Afrique de l'Ouest: Sommet quadripartite sur la sécurité

Lomé, la capitale du Togo, a abrité un sommet quadripartite sur la sécurité sous-régionale, en présence du président turc, Tayyi Edogan, et de ses homologues togolais Faure Gnassingbé, burkinabè Roch Marc Christian Kaboré, et libérien George Weah.

Le Conseil de sécurité de l'ONU se rendra au Mali, au Niger, ce week-end, alors que les autorités maliennes de transition ont ouvert des négociations avec certains groupes terroristes.

Au centre des discussions, la situation politique et sécuritaire dans la sous-région ouest-africaine et dans le Sahel. De nouvelles pistes de solutions ont été proposées. Il a été convenu la mise en place d'un partenariat stratégique turco-africain, en vue d'apporter des solutions aux menaces sécuritaires régionales et inter-régionales.

Visite du Conseil de sécurité au Mali et au Niger

Le Conseil de sécurité de l'ONU sera ce week-end au Sahel, en visite au Mali et au Niger, pour pousser Bamako à revenir à un pouvoir civil après deux coups d'Etat militaires en neuf mois (août 2020 et mai 2021), dans une région marquée par une forte poussée djihadiste. « La région du Sahel est exposée à tous les défis. C'est là que sont les enjeux de la lutte contre le terrorisme, de la problématique humanitaire, de l'impact du changement climatique, de la bonne gouvernance », a déclaré l'ambassadeur du Niger auprès des Nations unies, Abdou Abarry. « La situation au Sahel demeure très fragile. La stabilisation du Mali nécessite de discuter de la façon de soutenir les efforts des pays du G5 Sahel pour assurer leur sécurité », a souligné l'ambassadeur de France, Nicolas de Rivière.

Pour le Conseil de sécurité, aller dans un pays dirigé par un militaire ne signifie pas « cautionner les coups d'Etat au Mali ». Ses diplomates vont dans la région pour « soutenir les organisations régionales comme la Cédéao, insister sur le respect des délais électoraux et, si ce n'est pas possible, avoir au moins un calendrier réaliste », a précisé l'un d'eux.
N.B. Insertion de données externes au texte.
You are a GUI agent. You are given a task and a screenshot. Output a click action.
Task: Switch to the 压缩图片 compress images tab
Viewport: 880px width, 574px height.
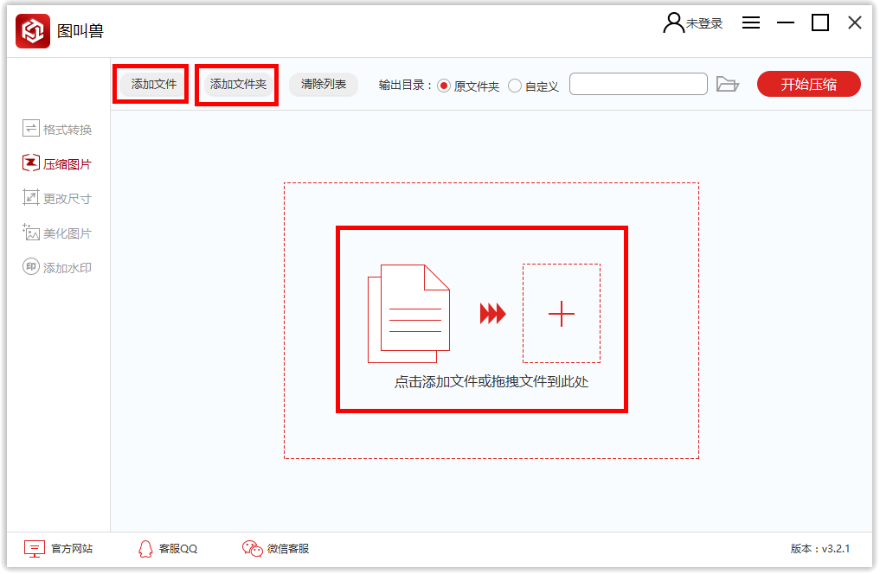54,163
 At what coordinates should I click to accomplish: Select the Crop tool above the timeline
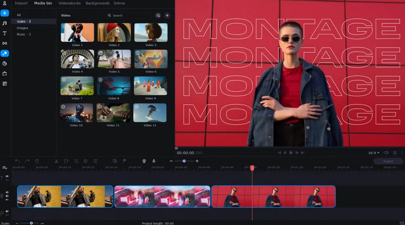[x=76, y=161]
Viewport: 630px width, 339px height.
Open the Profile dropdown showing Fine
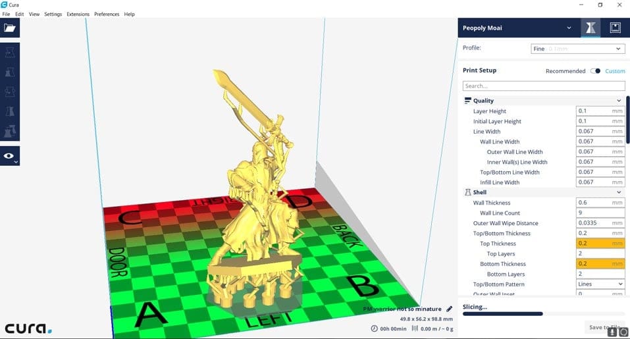click(577, 49)
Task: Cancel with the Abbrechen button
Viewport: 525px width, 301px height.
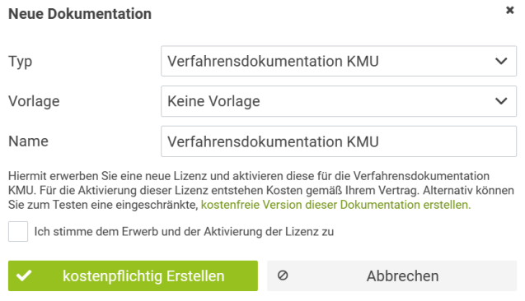Action: [391, 276]
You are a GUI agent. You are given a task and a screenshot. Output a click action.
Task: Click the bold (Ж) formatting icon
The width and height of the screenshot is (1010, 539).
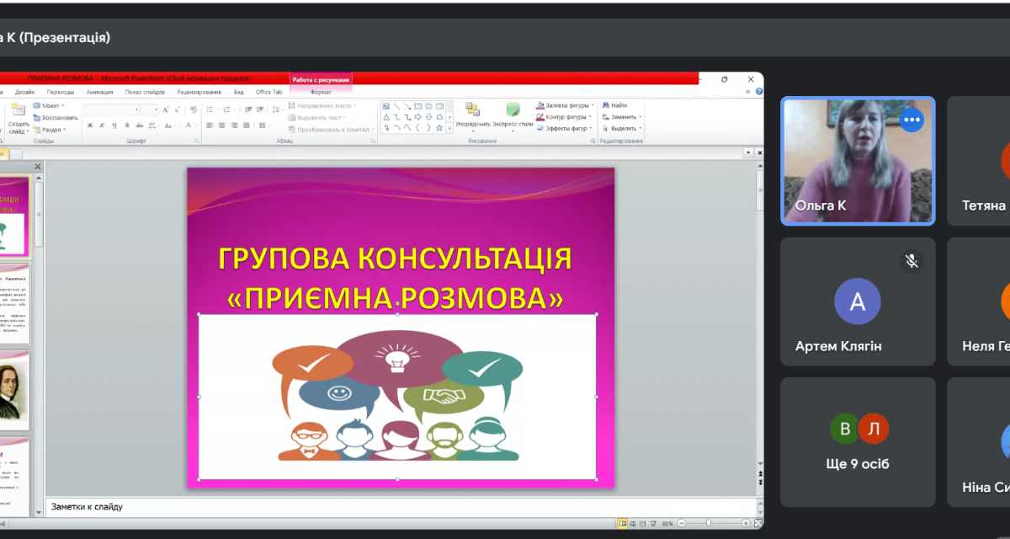pyautogui.click(x=90, y=125)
La Cédéao a imposé des élections au Mali le 27 février 2022, mais le pouvoir estime qu'un report de quelques semaines ou mois n'est pas à exclure, l'important étant leur crédibilité.

Les autorités de transition initient des discussions avec des groupes terroristes

Le gouvernement de transition malien a mandaté le Haut conseil islamique pour ouvrir des discussions avec le Groupe de soutien à l'islam et aux musulmans d'Iyad Ag Ghaly, et avec la katiba Macina d'Amadou Kouffa, deux groupes terroristes liés à al-Qaïda. Les autorités de transition ont déjà exprimé leur volonté d'ouvrir de telles négociations, pour trouver un compromis entre les Maliens et mettre fin aux violences qui secouent le pays depuis 2013. Depuis quelques années, l'arrivée de nouveaux acteurs, notamment l'Etat Islamique au Grand Sahara a contribué à augmenter le nombre d'attaques contre les civils et les militaires dans le Sahel. Cette initiative n'est pas nouvelle, elle était déjà au centre des discussions au Mali depuis que la réponse militaire à la crise sécuritaire s'est avérée inefficace.

« C'est une demande populaire, il ne s'agit pas de tergiverser. L'écrasante majorité de la population malienne l'a exprimée avant même la transition », a déclaré le ministre malien des Affaires religieuses et du Culte, Mamadou Koné. Si cette solution peut apporter des résultats rapides concrètes, elle peut envenimer les relations entre Bamako et ses partenaires occidentaux, notamment la France. En juin dernier, le président français, Emmanuel Macron, déclarait : « On ne peut pas mener des opérations conjointes avec un pouvoir qui discute avec des groupes qui, à côté, tirent sur nos enfants ». A cela s'ajoutent des joutes verbales de ces dernières semaines concernant un rapprochement entre Bamako et Moscou et plus précisément le groupe Wagner, une sécurité militaire privée, une initiative qui s'inscrit dans un changement de paradigme.